Isolation, purification, and characterization of a killer protein from Schwanniomyces occidentalis

Abstract

The yeast Schwanniomyces occidentalis produces a killer toxin lethal to sensitive strains of Saccharomyces cerevisiae. Killer activity is lost after pepsin and papain treatment, suggesting that the toxin is a protein. We purified the killer protein and found that it was composed of two subunits with molecular masses of approximately 7.4 and 4.9 kDa, respectively, but was not detectable with periodic acid-Schiff staining. A BLAST search revealed that residues 3 to 14 of the 4.9-kDa subunit had 75% identity and 83% similarity with killer toxin K2 from S. cerevisiae at positions 271 to 283. Maximum killer activity was between pH 4.2 and 4.8. The protein was stable between pH 2.0 and 5.0 and inactivated at temperatures above 40 degrees C. The killer protein was chromosomally encoded. Mannan, but not beta-glucan or laminarin, prevented sensitive yeast cells from being killed by the killer protein, suggesting that mannan may bind to the killer protein. Identification and characterization of a killer strain of S. occidentalis may help reduce the risk of contamination by undesirable yeast strains during commercial fermentations.

FIG. 1

(A) Native PAGE analysis of the killer protein stained with Coomassie blue. Lane 1, purified killer protein in an 18% acidic native polyacrylamide gel (pH 4.2); lane 2, an inhibition zone on methylene blue agar plate overlaid with a native gel containing the purified killer protein. (B) Tricine SDS-PAGE of the killer protein stained with Coomassie blue.
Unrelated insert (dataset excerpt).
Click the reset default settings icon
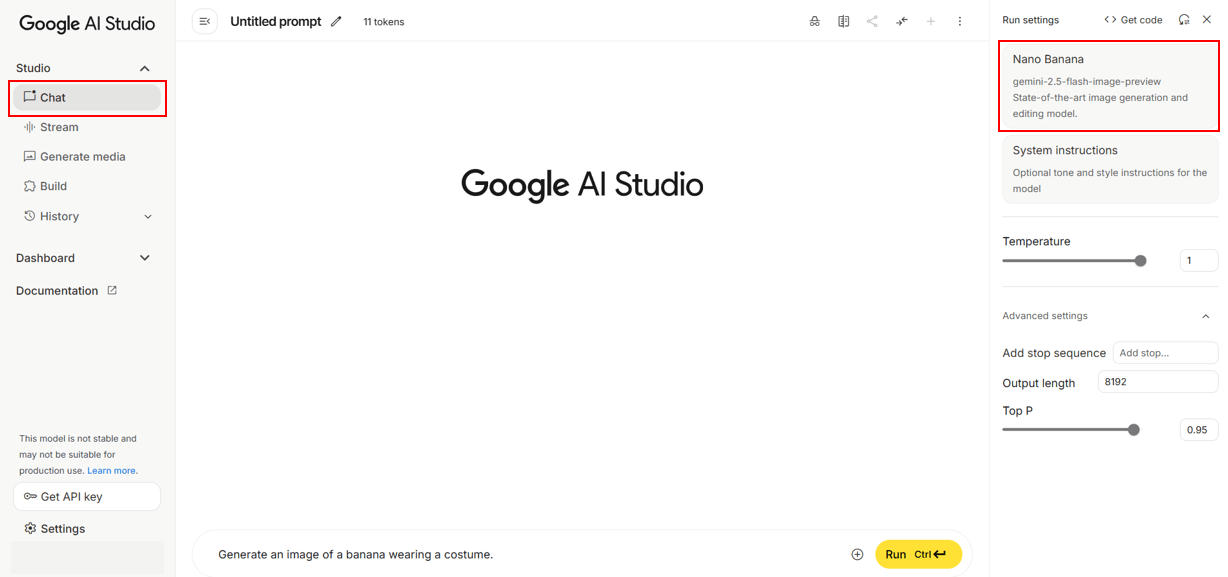The width and height of the screenshot is (1228, 577). click(1184, 19)
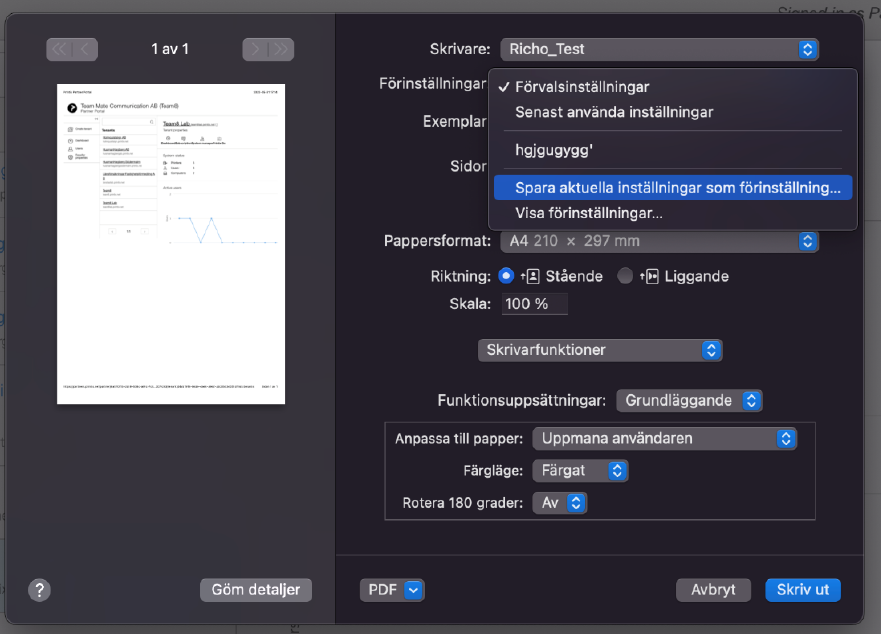Jump to last page double arrow
Viewport: 881px width, 634px height.
click(x=281, y=48)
M, protein molecular mass markers (Promega Corporation, Madison, Wis.), including carbonic anhydrase (31 kDa), soybean trypsin inhibitor doublet (20.4/19.7 kDa), horse heart myoglobin (16.9 kDa), lysozyme (14.4 kDa), aprotinin (6.1 kDa), and insulin β chain (3.5 kDa); lane 1, with β-mercaptoethanol; lane 2, without β-mercaptoethanol. Lanes 1 and 2 contain 1.4 μg of protein. (C) Nonreducing Tricine SDS-PAGE of the killer protein stained with Coomassie blue. M, protein marker. Lanes 1 (1.6 μg) and 2 (0.7 μg) are 10% mercaptoethanol-treated killer protein with and without dialysis, respectively.

FIG. 2

Effect of pH on the killer activity (○) or on the stability (●) of the purified killer protein from S. occidentalis. The change of pH values was adjusted with 0.1 M citrate phosphate buffer. The 100% killer activity is 500 aU, under conditions containing 0.4 μg of killer protein. To determine the optimal pH, the killer protein solution was adjusted to various pH values, and the killer activity of samples was then determined with the assay plate that had identical pH values. For pH stability, after incubation in different pH values at 24°C for 8 h, the pH value of samples was adjusted to a final pH of 4.4, and the residual killer activity was determined. Error bars represent the mean ± the standard deviation of the mean for duplicate samples.

FIG. 3

Effect of temperature on the stability of killer protein from S. occidentalis. The 100% killer activity is 500 aU, under conditions containing 0.4 μg of killer protein. ●, 20°C; ▿, 30°C; ■, 40°C; ◊, 50°C. Error bars represent the mean ± the standard deviation of the mean for duplicate samples.

FIG. 4

N-terminal amino acid sequences of a 4.9-kDa subunit of the S. occidentalis killer protein. Fifteen NH₂-terminal amino acid residues were displayed in a one-letter code. Residues 3 to 14 from the 4.9-kDa subunit were aligned with residues 271 to 282 from the K2 toxin. The solid lines indicate identical residue; the dotted line indicates similar residue.

FIG. 5

Agarose gel electrophoresis of dsDNA plasmids extracted from killer yeasts. Lane 1 (125 ng), K. lactis; lane 2 (215 ng), S. occidentalis; lane 3 (215 ng), the plasmids of S. occidentalis with ExoIII digestion; lanes 4 to 6 (15, 15, and 10 ng, respectively), UV irradiation-cured S. occidentalis isolates.